=== TEXT SHOWN ===

U.S. core PCE inflation index expected to rise by 3.5% in October
Eurozone also projected to see its lowest inflation rate since 2021
Progress in disinflation… no interest rate hikes expected this year
As the inflation indicators in the U.S. and Europe are expected to show the lowest annual increase since early to mid-2021, the market’s view that there will be no additional interest rate hikes is gaining strength.
According to Bloomberg on the 25th (local time), the Personal Consumption Expenditures (PCE) price index in the U.S. for October is expected to have risen 3.1% compared to the same month last year. The core PCE inflation index, excluding volatile energy and food, is expected to have increased by 3.5% over the same period. This indicator, which is one of the most important for the Federal Reserve (Fed), is scheduled to be announced on the 30th.
The inflation rate in the Eurozone (20 countries using the Euro) for November, which will be announced on the same day, is expected to be the lowest since July 2021 at 2.7%. The core inflation rate is also expected to have slowed to 3.9%.
Bloomberg diagnosed that both the U.S. and Europe have made progress in disinflation, which means a slowdown in inflation. However, central banks around the world are still cautious about halting tightening. Christine Lagarde, President of the European Central Bank (ECB), said on the 24th, “Now is not the time to declare victory in the fight against inflation.” Jerome Powell, Chairman of the Fed, also showed a cautious attitude, saying, “There is still a long way to go, and it is too early to declare victory.”
Experts and the market believe that if the current trend continues, the Fed will not be able to implement additional interest rate hikes. Bloomberg reported, “As the inflation impulse in October slows down, the Fed will freeze interest rates until the end of the year.”

===

EXERCISE OBJECTIVE:
Print the part of the inflation article between "U.S. core PCE" and "on the 30th.", inclusive, word for word. The listing that comes next has no connection to the article on inflation.

=== INFORMATION SHOWN ===

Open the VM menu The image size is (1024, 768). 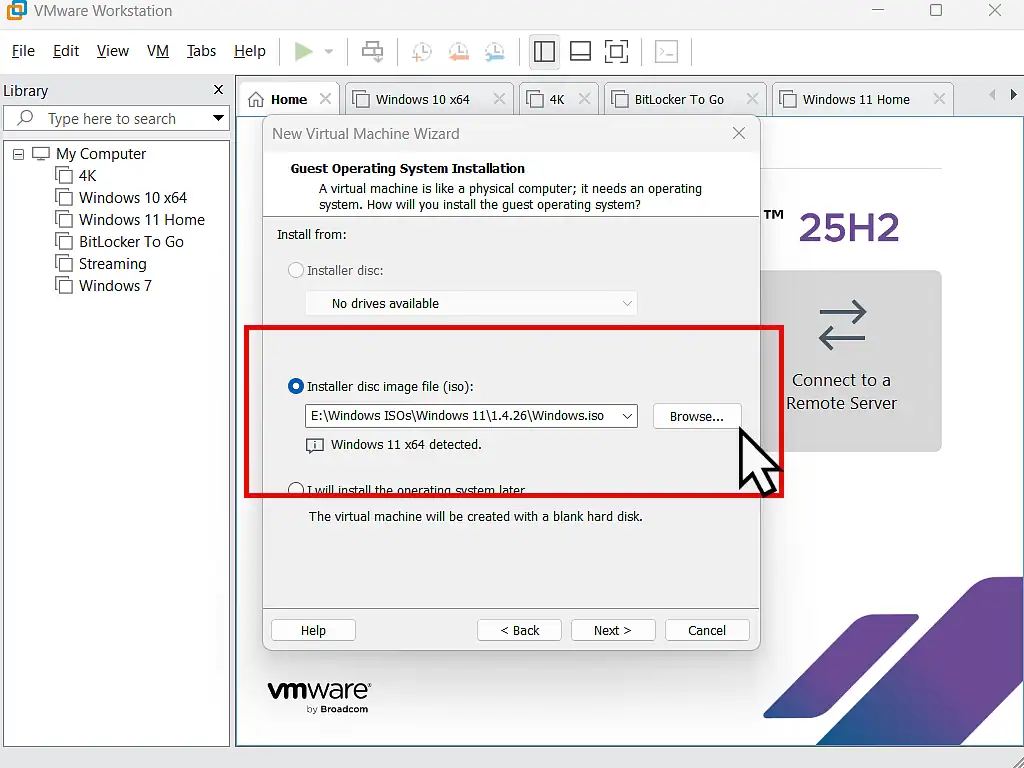point(158,51)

===

EXERCISE SOLUTION:
U.S. core PCE inflation index expected to rise by 3.5% in October
Eurozone also projected to see its lowest inflation rate since 2021
Progress in disinflation… no interest rate hikes expected this year
As the inflation indicators in the U.S. and Europe are expected to show the lowest annual increase since early to mid-2021, the market’s view that there will be no additional interest rate hikes is gaining strength.
According to Bloomberg on the 25th (local time), the Personal Consumption Expenditures (PCE) price index in the U.S. for October is expected to have risen 3.1% compared to the same month last year. The core PCE inflation index, excluding volatile energy and food, is expected to have increased by 3.5% over the same period. This indicator, which is one of the most important for the Federal Reserve (Fed), is scheduled to be announced on the 30th.